Editor's note: China's Premier Wen Jiabao this month cut China's economic growth outlook this year from a long-held 8 percent to 7.5 percent. The announcement has economists buzzing. Here's what some of them had to say.
We raise the expectation for China's economic growth this year to 8.6 percent from 8.3 percent, mainly due to three reasons.
(1) Our global team has raised its growth forecast for the US and Japan this year and sees China's PMI sub-index for new export orders rising. Those encourage us to raise China's export growth from 8 percent to 13 percent this year.
(2) Smaller businesses that account for 70 percent of employment in the industrial sectors are improving.
(3) The impact of the cooler property market on China's economy was not as serious as we used to think.

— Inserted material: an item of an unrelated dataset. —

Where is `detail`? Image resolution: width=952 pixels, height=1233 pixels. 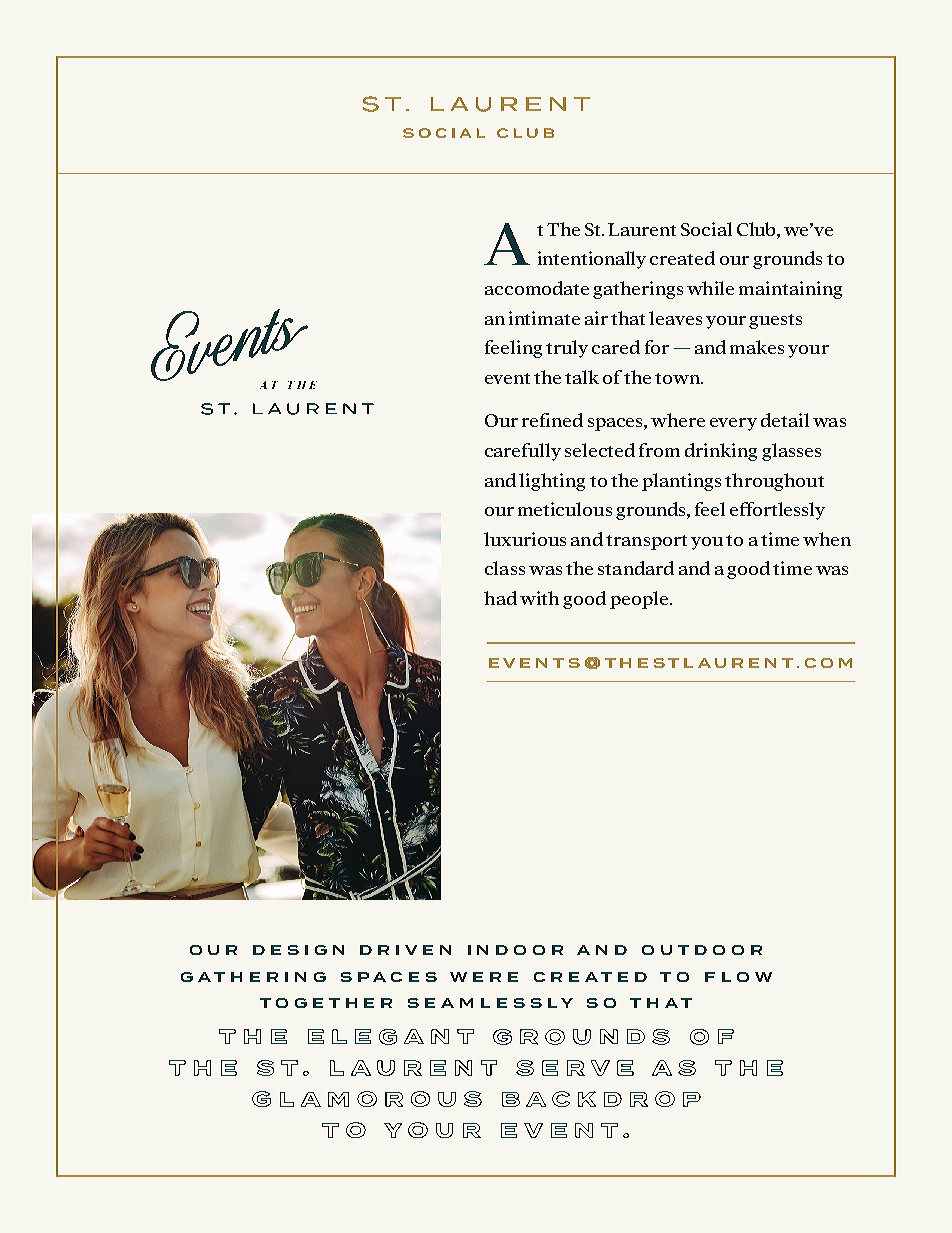 detail is located at coordinates (785, 420).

PMIs (which measure the activity of purchasing managers) in the US, Japan and Europe have been improving in recent months. Based on our experience, every 1.5 percentage point increase in the weighted average economic growth indices for the three countries will lead to a 5 percentage point increase in China's exports.
Our global team in February raised Japan's economic growth forecast from 0.7 percent to 2.5 percent, and for the US, from 2.4 percent to 2.7 percent. That will lift China's export growth by 4 to 5 percentage point this year.
Compared with the third quarter last year, the commercial environment for small businesses in China has improved significantly. They altogether account for more than 90 percent of industrial companies. Improved liquidity, easing price pressures on raw materials and a recovery of export orders drove the PMI index for smaller companies to a two-year high of 55.2 in February.
Besides, we expect regulatory extension for several hundred billion yuan of local government debt, which will indirectly improve liquidity for smaller businesses.
The correlation between the decline in the property market and the economy has been proven weaker than we previously thought. With a stable inventory in the industrial sector and the absence of any sharp slowdown in exports, the link between property controls and a manufacturing slowdown is weaker than the property slump of 2008.
Though growth in new residential construction in the last four months of 2011 eased 55 percent year on year, that slowdown will drag this year's gross domestic product down by less than 1 percentage point.